CRA on the Hunt for Details of Tax Delinquent US Property Owners

CRA on the Hunt for Details of Tax Delinquent US Property Owners

By Monica Martinez, CPA, CA, CPA (Illinois)

The Canada Revenue Agency (CRA) is stepping up its efforts to identify Canadian residents who may have undeclared income from real estate property owned in the United States, or who have failed to disclose their US property on CRA’s Form T1135.

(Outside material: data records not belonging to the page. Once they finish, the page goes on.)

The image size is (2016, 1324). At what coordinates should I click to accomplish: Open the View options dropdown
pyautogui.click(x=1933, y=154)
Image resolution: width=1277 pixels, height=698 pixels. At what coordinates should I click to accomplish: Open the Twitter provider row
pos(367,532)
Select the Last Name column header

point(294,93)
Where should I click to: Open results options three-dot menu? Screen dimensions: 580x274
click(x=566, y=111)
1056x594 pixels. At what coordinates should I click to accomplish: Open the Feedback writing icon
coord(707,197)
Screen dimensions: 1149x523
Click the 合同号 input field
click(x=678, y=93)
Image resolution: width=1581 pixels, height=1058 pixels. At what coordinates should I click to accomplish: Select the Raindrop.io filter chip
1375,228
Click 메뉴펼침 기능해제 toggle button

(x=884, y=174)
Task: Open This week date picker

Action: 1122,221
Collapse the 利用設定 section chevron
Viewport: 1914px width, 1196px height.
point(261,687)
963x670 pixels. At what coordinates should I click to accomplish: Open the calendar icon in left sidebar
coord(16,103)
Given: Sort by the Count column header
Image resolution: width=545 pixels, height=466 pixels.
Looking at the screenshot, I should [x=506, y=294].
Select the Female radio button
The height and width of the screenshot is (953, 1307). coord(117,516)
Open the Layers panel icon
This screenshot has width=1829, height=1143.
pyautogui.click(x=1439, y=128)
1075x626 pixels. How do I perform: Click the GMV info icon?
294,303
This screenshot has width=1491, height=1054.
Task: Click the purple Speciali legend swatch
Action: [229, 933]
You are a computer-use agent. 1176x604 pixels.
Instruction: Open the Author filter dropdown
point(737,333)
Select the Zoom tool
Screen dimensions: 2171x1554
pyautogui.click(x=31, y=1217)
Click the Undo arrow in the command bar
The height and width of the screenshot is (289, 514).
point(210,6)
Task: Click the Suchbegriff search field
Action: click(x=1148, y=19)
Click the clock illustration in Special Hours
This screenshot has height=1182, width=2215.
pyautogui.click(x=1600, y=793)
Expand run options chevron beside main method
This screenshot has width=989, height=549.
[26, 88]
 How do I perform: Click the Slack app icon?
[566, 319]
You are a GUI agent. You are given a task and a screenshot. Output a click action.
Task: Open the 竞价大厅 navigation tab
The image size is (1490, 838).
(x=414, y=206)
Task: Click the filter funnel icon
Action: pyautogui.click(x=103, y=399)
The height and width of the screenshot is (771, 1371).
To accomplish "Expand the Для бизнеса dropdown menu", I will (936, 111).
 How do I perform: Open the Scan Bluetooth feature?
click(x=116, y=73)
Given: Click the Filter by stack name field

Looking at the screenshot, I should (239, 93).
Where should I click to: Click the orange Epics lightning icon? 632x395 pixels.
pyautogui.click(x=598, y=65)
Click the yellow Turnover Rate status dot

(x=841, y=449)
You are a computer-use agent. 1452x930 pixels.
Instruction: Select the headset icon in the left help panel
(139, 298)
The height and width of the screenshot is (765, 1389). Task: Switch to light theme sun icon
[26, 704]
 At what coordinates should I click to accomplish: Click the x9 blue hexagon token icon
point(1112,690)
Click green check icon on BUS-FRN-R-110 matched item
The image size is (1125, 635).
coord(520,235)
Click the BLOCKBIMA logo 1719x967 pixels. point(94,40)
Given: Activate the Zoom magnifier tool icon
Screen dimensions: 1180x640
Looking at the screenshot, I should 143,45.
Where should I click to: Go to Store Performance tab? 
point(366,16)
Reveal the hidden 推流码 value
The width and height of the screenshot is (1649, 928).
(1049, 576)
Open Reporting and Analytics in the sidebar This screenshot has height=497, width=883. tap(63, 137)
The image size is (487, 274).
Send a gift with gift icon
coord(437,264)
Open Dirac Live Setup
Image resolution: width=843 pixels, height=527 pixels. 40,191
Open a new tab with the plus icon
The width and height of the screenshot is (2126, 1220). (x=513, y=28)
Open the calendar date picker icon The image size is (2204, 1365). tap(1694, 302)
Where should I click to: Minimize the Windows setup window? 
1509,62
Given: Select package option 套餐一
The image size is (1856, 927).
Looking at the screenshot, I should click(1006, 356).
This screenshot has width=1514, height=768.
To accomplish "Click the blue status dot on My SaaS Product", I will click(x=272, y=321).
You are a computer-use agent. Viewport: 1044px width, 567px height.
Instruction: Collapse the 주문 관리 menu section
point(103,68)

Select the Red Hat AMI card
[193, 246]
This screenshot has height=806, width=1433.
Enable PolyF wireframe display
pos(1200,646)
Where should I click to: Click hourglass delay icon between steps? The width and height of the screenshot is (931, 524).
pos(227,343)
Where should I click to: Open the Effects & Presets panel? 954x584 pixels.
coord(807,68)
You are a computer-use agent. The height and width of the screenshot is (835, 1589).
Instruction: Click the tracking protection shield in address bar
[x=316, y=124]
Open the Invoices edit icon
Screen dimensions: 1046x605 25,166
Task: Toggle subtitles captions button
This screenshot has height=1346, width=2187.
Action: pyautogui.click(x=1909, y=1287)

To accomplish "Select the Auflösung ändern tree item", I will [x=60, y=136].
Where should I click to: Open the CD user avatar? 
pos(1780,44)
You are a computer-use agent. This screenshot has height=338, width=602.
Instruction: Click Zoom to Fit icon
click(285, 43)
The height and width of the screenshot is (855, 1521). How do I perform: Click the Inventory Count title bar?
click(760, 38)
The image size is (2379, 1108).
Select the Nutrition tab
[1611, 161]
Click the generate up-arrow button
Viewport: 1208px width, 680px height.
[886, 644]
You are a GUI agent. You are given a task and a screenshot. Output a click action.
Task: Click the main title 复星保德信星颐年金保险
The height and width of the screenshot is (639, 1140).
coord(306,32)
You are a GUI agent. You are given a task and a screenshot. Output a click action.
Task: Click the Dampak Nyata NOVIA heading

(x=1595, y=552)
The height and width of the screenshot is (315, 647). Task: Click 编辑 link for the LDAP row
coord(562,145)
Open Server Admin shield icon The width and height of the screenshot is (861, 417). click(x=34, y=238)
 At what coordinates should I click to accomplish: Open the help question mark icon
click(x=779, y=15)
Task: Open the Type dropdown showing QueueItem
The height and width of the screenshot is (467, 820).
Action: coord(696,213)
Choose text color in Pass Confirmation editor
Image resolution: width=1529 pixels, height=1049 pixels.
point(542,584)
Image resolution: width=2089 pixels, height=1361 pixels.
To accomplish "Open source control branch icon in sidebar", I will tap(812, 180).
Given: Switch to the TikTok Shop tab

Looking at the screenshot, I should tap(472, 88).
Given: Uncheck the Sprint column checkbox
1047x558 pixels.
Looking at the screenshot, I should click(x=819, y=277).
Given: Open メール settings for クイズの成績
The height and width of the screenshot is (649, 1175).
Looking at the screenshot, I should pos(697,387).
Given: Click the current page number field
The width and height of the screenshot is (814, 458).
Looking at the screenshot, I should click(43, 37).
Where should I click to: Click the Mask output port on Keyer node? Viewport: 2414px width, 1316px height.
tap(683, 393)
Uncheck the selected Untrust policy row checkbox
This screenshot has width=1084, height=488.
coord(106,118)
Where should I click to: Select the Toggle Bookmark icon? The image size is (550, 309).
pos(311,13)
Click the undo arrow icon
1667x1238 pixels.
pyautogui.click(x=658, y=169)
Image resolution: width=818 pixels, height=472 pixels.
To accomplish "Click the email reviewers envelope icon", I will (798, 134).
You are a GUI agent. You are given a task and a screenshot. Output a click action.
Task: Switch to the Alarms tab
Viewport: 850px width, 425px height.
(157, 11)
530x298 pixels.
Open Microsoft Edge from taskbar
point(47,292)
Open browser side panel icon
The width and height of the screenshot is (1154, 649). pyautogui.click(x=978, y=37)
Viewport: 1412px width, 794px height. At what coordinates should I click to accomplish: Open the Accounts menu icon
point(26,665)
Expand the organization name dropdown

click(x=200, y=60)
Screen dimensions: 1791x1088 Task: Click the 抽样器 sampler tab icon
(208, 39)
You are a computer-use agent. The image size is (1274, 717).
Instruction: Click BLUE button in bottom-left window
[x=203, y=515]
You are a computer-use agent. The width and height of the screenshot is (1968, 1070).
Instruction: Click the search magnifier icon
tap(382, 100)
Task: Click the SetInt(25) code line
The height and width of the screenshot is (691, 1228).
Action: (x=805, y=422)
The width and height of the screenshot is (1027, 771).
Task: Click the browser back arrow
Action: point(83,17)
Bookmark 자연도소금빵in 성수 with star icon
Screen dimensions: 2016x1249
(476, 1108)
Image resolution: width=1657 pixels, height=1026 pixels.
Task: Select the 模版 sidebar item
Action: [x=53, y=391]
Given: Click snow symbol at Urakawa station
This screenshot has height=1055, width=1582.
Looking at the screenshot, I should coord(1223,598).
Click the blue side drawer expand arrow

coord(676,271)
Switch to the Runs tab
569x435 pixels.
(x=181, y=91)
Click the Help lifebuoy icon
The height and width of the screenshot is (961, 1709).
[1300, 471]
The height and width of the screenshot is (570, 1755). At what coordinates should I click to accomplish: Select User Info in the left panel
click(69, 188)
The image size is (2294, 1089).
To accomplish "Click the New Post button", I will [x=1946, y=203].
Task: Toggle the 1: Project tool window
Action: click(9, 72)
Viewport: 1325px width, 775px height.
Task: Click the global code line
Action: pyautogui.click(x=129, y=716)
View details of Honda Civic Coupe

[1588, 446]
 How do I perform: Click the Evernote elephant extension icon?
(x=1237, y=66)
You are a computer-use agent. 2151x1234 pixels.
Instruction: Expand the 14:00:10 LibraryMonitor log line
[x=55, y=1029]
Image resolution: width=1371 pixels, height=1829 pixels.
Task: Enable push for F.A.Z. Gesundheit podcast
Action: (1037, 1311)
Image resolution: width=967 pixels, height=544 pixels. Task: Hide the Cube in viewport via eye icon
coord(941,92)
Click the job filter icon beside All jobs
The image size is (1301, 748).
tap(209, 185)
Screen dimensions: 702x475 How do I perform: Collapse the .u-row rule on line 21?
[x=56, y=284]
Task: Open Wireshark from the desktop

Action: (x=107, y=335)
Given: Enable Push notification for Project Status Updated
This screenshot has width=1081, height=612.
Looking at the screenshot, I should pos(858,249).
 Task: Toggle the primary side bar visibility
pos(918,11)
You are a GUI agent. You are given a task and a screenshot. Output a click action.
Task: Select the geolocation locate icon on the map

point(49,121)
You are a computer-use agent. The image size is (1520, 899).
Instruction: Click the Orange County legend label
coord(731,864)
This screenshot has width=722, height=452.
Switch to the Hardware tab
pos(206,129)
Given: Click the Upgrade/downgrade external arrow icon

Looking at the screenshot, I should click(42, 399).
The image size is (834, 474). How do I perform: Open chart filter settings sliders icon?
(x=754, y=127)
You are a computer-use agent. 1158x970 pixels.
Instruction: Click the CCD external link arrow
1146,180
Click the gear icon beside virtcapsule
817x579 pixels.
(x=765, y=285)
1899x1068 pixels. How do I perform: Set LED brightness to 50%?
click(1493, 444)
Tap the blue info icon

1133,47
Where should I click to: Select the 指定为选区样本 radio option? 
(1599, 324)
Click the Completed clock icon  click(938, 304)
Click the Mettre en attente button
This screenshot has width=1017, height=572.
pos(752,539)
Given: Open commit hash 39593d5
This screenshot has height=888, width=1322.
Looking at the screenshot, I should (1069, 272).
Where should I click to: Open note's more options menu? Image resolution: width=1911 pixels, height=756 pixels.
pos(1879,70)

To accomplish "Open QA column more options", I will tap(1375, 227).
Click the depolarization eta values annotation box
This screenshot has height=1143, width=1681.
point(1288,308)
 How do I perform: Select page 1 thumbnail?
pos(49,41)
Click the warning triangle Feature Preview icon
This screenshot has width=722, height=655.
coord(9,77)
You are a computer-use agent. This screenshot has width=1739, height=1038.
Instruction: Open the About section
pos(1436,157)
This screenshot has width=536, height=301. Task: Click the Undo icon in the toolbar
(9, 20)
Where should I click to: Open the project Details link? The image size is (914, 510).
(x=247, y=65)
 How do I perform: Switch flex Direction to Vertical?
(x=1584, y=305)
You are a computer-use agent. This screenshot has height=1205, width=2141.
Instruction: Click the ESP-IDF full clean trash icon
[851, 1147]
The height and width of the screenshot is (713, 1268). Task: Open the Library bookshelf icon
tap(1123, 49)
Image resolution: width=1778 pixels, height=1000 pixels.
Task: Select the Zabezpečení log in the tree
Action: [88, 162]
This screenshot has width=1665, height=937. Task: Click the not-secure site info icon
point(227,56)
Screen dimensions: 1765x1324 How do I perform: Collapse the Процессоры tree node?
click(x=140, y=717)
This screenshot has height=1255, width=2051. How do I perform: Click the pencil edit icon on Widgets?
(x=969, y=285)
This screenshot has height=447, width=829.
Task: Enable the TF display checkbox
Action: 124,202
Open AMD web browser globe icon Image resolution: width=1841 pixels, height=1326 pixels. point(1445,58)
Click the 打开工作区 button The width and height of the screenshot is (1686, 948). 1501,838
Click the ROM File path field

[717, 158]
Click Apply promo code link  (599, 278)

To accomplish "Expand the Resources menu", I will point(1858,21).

To help track down potentially tax-delinquent US property owners, the CRA is seeking a third party supplier to examine all publicly available real estate ownership data, where a Canadian is listed as a party to the purchase, sale, or transfer of the property. Data on property transactions is being sought for all years dating back to 2014, but also going forward on a monthly basis. The company selected to provide this information to the CRA is expected to examine mortgage transactions, property taxes, real property records, and deeds.

Unreported Income:

The CRA is focused on finding Canadian residents who have unreported rental income from their US property, as well as those who have sold their US property for a profit without declaring the capital gains realized on the sale. Canadian residents who own a US property that is solely for personal use are not subject to potential CRA interest, unless they have made an inappropriate claim for the principal residence exemption on this property.

Since Canadian residents are taxed on their worldwide income, they need to report all their US rental income on their Canadian tax return, even if they pay taxes on this income in the US. The CRA allows them to claim a foreign tax credit for the US taxes paid, so that this income is not subject to double taxation.

Likewise, capital gains on the sale of a property must also be declared even if capital gains tax is paid in the US. However, Canadians who bought property when the Canadian and US dollars were at par will experience a large foreign exchange gain if selling now when the Canadian dollar has dropped in value. The gain that comes about solely through the change in exchange rate will not be taxed in the US, but will be subject to capital gains tax in Canada.

Unreported Foreign Property:

The data collected will also be compared to information provided to CRA in property owners’ T1135 tax reporting. CRA requires Canadian residents to file Form T1135 every year to report their foreign property if the total cost exceeds $100,000. For purposes of this form, foreign property does not include personal use property, such as a Florida condo used only as a vacation home and never rented out. However, a US rental or commercial property must be reported on this form. Failure to file Form T1135 with the CRA or not filing it accurately can result in some hefty fines – $25 a day, up to a maximum of $2,500 a year plus interest.

Finally, Canadian residents who sell a principal residence located in the US must also declare the sale on their Canadian tax return, even if they apply the principal residence exemption. Failure to do so after 2016 can result in significant penalties.

If you are behind on your T1135 reporting or have any undeclared income from property in the US, it will be beneficial to get ahead of a potential CRA audit now to avoid re-assessment of your tax filings and additional penalties and interest.